Lin votará al nuevo partido, el PPT, con un gran apoyo entre los jóvenes. Ko aún se debate entre este o el PPD. En su elección no solo pesa la cuestión geopolítica. Hablan de otros problemas, como el de la energía nuclear, la corrupción, los salarios, que han formado parte del debate electoral. Da la sensación de que ya están de vuelta de las tensiones entre colosos. Lin dice que, en este campo, no hay en realidad mucha diferencia entre las tres propuestas electorales. Y no cree que la cuestión sea tan relevante en el día a día. “No vivimos con presión”, afirma. “Aunque quizá es más serio de lo que pensamos”.
No todos piensan así. En el crisol taiwanés hay posturas de todo tipo. Un joven nacido en Canadá, de padres taiwaneses, criado en la isla, formado en Estados Unidos, casado con una china, con una empresa en el continente, donde reside de forma intermitente, y cuyo abuelo fue piloto contra el bando comunista en la guerra civil, hoy defiende la reunificación con la China comunista incluso a costa de perder la libertad de elegir Gobierno. “Es una cuestión de supervivencia. Después, ya hablaremos de democracia. El Partido Comunista no va a vivir para siempre”, afirma. Los taiwaneses están tratando de pelear en una guerra que van a perder, opina. Prefiere no dar su nombre: “Dan”, dice. Tiene 26 años. Se considera “chino”, a secas. Su postura es pragmática. Cree que es importante el acceso al mayor mercado del planeta, justo en la otra orilla. Y ha querido que su hija, nacida allá, tenga pasaporte chino: “Es uno de los más difíciles de obtener del mundo”. Este lunes comienza el servicio militar obligatorio en Taiwán. Pero en caso de guerra, probablemente se mudaría a Canadá (conserva este pasaporte). Según contaba el jueves, ante un café latte, iba a votar al KMT.

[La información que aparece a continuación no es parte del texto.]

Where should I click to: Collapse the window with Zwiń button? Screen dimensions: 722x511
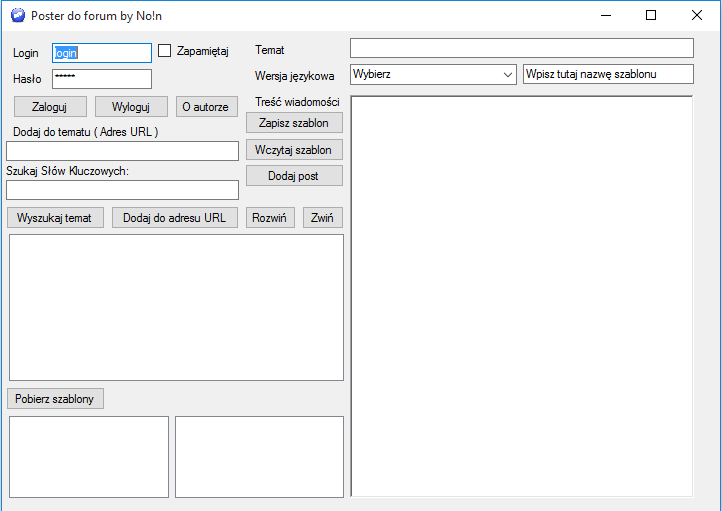click(x=323, y=218)
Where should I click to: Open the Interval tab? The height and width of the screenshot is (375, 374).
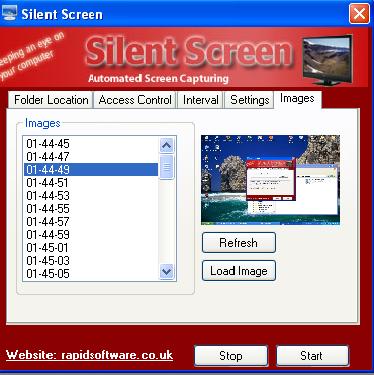201,100
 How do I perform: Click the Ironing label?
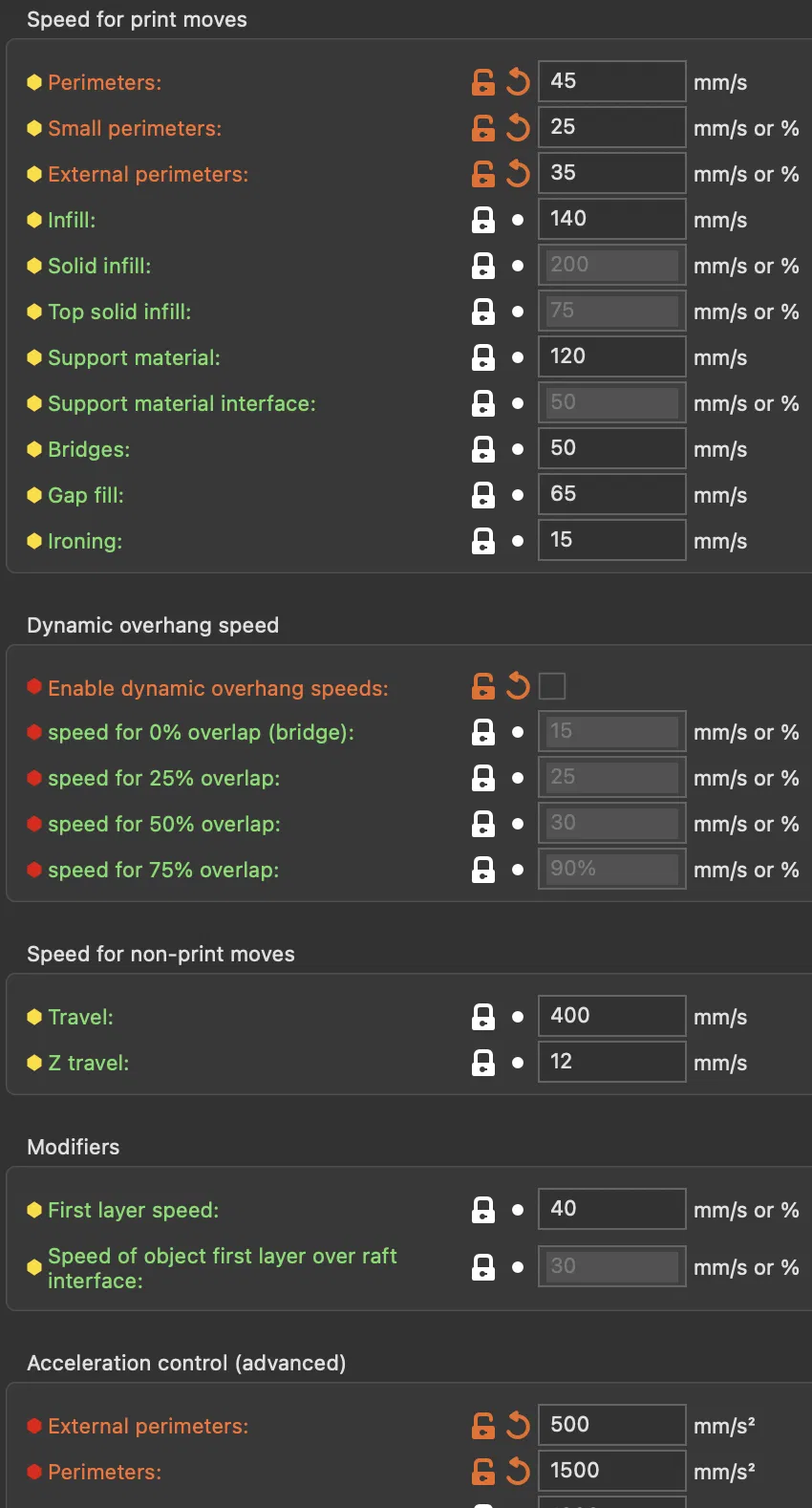[85, 541]

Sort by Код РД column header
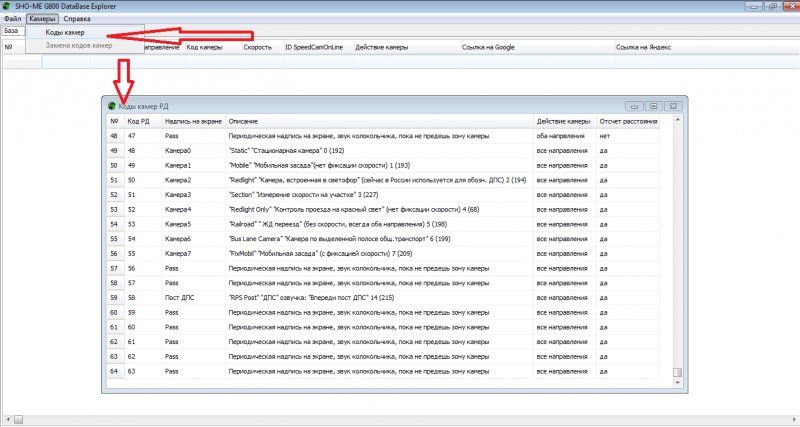tap(139, 121)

“Espero un cambio de Gobierno”, dice tras depositar su voto C. C. Wang, de 75 años, que ha acudido al colegio electoral en silla de ruedas. Tuvo polio de niño. Nació en la China continental y, según cuenta, emigró a la isla a los 20 años. Aquí se casó y tiene a su familia. Trabajó durante años de pollero. Bajo la mascarilla le asoma una barba blanca y lacia; viste un tangzhuang, la camisa tradicional china. “El pueblo taiwanés es parte del pueblo chino, y el pueblo chino es de China”, enuncia. Suena casi como uno de esos memorandos firmados entre Washington y Pekín. Le gustaría estrechar los lazos con la superpotencia asiática, a la que considera un país socialista basado en la cultura china. “Taiwán es solo un peón controlado por los estadounidenses”, sostiene. “Estados Unidos es el peor país del mundo”. Y se autodefine: “Una persona china en Taiwán”.